*This article discusses recent events in several films, most notably Captain America: The Winter Soldier and therefore does contain spoilers. If you have not yet seen the film, continue at your own risk.
A few friends and I were recently discussing events that occurred during Captain America: The Winter Soldier, a very fun film but one which I had a major complaint with. A complaint that elicited some seriously polar opposite reactions. Some are on board, some use the ‘It’s A Comic Book!’ argument, and some are even calling HATER! This demands discussion, so here it is:
During the film Nick Fury is handed a major story arc where he goes full-throttle against the very government he has sworn to protect. Fury is then viciously and violently gunned down by the titular Winter Soldier. After much sobbing, weeping and exposition about his beautiful mocha skin, One-Eyed Willy seems to cash in his Marvel contract right there on the operating table. He dead.
Cap is renewed, reinvigorated and now determined to bring those responsible to justice. All of them. Whomever they may be. It serves as the catalyst for every other single event that happens after. And, at the end of the film, that sunufa bitch Fury is still alive!
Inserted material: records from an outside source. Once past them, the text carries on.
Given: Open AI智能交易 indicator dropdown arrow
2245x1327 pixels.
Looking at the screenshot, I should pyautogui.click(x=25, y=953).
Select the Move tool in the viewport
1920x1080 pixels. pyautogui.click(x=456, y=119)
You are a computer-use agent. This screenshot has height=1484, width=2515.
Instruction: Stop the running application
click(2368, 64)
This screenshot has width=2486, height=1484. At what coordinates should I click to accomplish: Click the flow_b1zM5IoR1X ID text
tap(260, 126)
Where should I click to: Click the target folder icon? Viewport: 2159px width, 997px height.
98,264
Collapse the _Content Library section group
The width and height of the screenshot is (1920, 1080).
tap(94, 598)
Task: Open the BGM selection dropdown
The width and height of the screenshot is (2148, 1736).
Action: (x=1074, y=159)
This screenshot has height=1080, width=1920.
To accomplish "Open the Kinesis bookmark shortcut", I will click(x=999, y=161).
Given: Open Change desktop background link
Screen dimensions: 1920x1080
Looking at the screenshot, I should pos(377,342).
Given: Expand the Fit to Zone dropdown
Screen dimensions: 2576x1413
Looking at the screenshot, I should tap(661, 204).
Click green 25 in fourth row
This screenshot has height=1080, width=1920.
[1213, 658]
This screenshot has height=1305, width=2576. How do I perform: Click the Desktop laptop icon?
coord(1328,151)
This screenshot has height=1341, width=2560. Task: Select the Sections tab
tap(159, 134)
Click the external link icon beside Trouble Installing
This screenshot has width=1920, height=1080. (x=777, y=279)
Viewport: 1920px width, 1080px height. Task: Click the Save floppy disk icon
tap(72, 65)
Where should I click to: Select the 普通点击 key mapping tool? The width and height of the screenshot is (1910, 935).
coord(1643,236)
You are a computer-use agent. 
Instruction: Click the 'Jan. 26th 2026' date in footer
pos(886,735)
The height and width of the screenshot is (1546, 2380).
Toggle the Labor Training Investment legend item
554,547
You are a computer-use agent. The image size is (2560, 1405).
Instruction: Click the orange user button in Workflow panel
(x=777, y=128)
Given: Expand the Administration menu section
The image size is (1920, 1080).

He duped us. Well not most of us, but they tried pretty hard to dupe us. You know what else they did? They told us that in the Marvel universe, life just doesn’t matter.
This is, by my count, the third major character ‘fake’ death in the last four Marvel films. Agent Coulson in Avengers (he’s on TV now, seems to be recovering from death nicely), Pepper Potts in Iron Man 3 and now Nick ‘Don’t Hassle the Hoff’ Fury. For you accountants out there, that means 75% of the time Marvel is pretending to kill off people you like. And 0% of the time they actually do. Life just doesn’t matter.
I am not advocating killing off characters we love in a Marvel world. This isn’t Game of Thrones and there is no need for heroes to bite the end of a proverbial bullet every film. But if you are going to continue to use this trope, you absolutely have to allow SOMEONE of importance to die. Anyone. Hell, Hawkeye is pretty pointless so start there if you can’t decide who. If they do not leave someone in the afterlife, these films become nothing more than flashy soap operas where there are no real consequences other than property damage. That is not raising the stakes, that is lazy writing.
The argument that ‘It happens all the time in the comics’ is such a gross misrepresentation of the truth it makes me wish I had a cape so I could super-kick into the stratosphere. Yes, it happens in the comics. It does NOT happen 3 out of 4 issues of a standard series. If you really want to equate direct to the comics, that is how you have to do it: Pick up any 4 issues of any title in succession. I’m willing to bet my Iron Man decoder ring that maybe one fake death occurs, if that. This argument is meant to shut down the point, and all it does is cause a cocker-spaniel head tilt followed by my ‘Whaaaa?’ face. Argue smarter, not harder
A good friend of mine said something very insightful on this point: ‘To do this almost every movie is lazy and unimaginative from a company that employs some of the most creative minds on the planet.’ He couldn’t be more right.
Think of The Avengers. They had split up, were not working cohesively, and then Coulson’s death united them. From the memory of their fallen comrade, they saw the realities of a cruel world. We felt that death and wept with them. We were wounded by losing a character we had built up such an affection and enjoyment for. Now if you turn on ABC, you will see the same Agent Coulson popping up every Tuesday with zippy one-liners and renewed zest on Agents of SHIELD. His death was marginalized and now, when re-watching The Avengers, it carries none of the weight it held previously. It has been cheapened.
The other prevalent argument is ‘You’re just being a hater’ or ‘That’s far too critical’. I call complete and total BS. Just because you are a fan does not mean the same rules and expectations you put on everything else do not apply. If this happened in a series most of the accusatory voices were not a fan of, you would hear up and down how idiotic that is, how cheap, how that is why X film sucks. This is a great movie, but a great movie with a lazy plot device at its core. Calling that point out is not hating, it is a legitimate discussion point.
I loved Winter Soldier, truly, but this just has to stop. Marvel Studios has become an amazing cinematic storyteller, but for these films to continue to be successful we need to have investment in the fate of these characters. You have to show us you are willing to hurt us, otherwise stop trying to. That means if you place a character in peril, we NEED to feel there is an actual chance of losing them. Otherwise we feel it will always be ok…because so far, it always is. I want these films to be the absolute classics they deserve to be. And for me personally, that means that life should matter.